According to DBA Lawyers superannuation expert Bryce Figot, many people are in danger of being caught by the cut to contribution limits from $50,000 to $25,000 for over 50 year olds.
"Make sure you don't accidentally go over the cap, which can result in being hit with up to 93 per cent tax,'' Mr Figot says.
"Check your contributions now, especially if you have salary sacrifice arrangements in place that might have been automatically set at the higher levels,'' he says.
The lawyer also says anyone planning to put listed securities into a self-managed super fund, can do this before July 1 as an off-market transfer.
Next financial year this has to be done on-market which will incur brokerage, he says.
Medical
If you've had a tough year health-wise and have paid a lot of medical expenses, it might be worthwhile bringing forward even more costs such as dentists, glasses or elective surgery for anyone in the family before June 30, Mr Raftery says.
You can claim against out of pocket medical expenses above $2120 in any year, so lumping these costs all into one year can make it more worthwhile.
High-income earners, however, have had this benefit cut this year, to only costs above $5000.
THIS YEAR TOP 10 TAX CHANGES TO WATCH
1 Income tax rates fall slightly this year, with the greatest benefit for low-income earners.
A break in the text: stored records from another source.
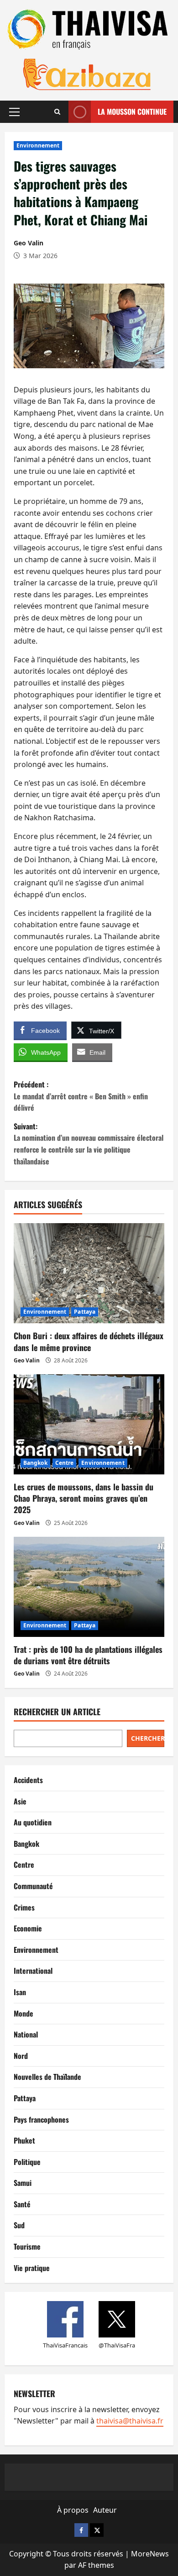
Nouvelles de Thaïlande (47, 2076)
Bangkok (35, 1463)
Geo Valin (28, 243)
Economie (28, 1928)
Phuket (24, 2140)
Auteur (105, 2510)
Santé (22, 2204)
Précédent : (81, 1096)
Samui (22, 2182)
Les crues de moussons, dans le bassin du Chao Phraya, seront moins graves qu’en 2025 (83, 1498)
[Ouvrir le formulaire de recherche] (57, 112)
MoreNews (150, 2554)
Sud (19, 2225)
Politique (27, 2161)
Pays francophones (41, 2119)
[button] (14, 111)
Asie (20, 1801)
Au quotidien (33, 1822)
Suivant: (88, 1144)
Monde (23, 2013)
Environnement (37, 145)
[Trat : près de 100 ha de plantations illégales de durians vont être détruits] (89, 1587)
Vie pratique (32, 2267)
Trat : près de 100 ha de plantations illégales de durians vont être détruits (88, 1655)
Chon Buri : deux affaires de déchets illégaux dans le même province (88, 1341)
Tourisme (27, 2246)
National (26, 2034)
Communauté (33, 1885)
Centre (64, 1463)
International (33, 1970)
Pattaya (84, 1312)
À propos (73, 2510)
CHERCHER (147, 1738)
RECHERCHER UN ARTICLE (57, 1711)
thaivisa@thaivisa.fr (129, 2421)
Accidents (28, 1779)
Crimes (24, 1907)
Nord (21, 2055)
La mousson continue (132, 111)
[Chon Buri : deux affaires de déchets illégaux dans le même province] (89, 1273)
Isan (20, 1992)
2 Small businesses can now claim an immediate write-off for new business assets that cost less than $6500.
3 Superannuation contribution caps have been halved to $25,000 for over 50-year-olds, who should be careful not to go over the limit.
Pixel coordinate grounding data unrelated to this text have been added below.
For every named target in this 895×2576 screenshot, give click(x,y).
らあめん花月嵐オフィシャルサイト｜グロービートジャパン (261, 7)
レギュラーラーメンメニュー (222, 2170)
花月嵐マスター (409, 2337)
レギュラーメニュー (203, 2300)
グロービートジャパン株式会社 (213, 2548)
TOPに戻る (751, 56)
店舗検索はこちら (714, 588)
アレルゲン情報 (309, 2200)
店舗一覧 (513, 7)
4 The private health insurance rebate is now means tested. It will start to phase out for singles who earn more than $84,000 and couples earning more than $168,000. It cuts out completely for singles on more than $130,000 and couples on more than $260,000.
5 Superannuation contribution tax has been doubled to 30 per cent for people who earn more than $300,000.
6 For the first-time, building and construction companies must report the total payments made to each contractor.
7 The Medicare levy tax surcharge has increased from 1 per cent to 1.5 per for singles earning more than $130,000 and couples earning $260,000 who do not have private hospital cover.
8 Out-of-pocket medical expenses offset will be means tested. Couples earning less than $168,000 can claim a rebate for expenses above $2000. Couples earning more than $168,000 can now only claim a rebate for expenses above $5000. The rebate has also been halved to 10 per cent.
9 The superannuation co-contribution from the government for lower-income earners has halved to $500 and the cut off threshold has been reduced from $61,900 to $46,900.
10 Companies and businesses are now allowed to carry-back tax losses of up to $1 million from last year.
Source: www.MrTaxman.com.au
This article first appeared in the Herald Sun, Saturday 9 March 2013, p.36.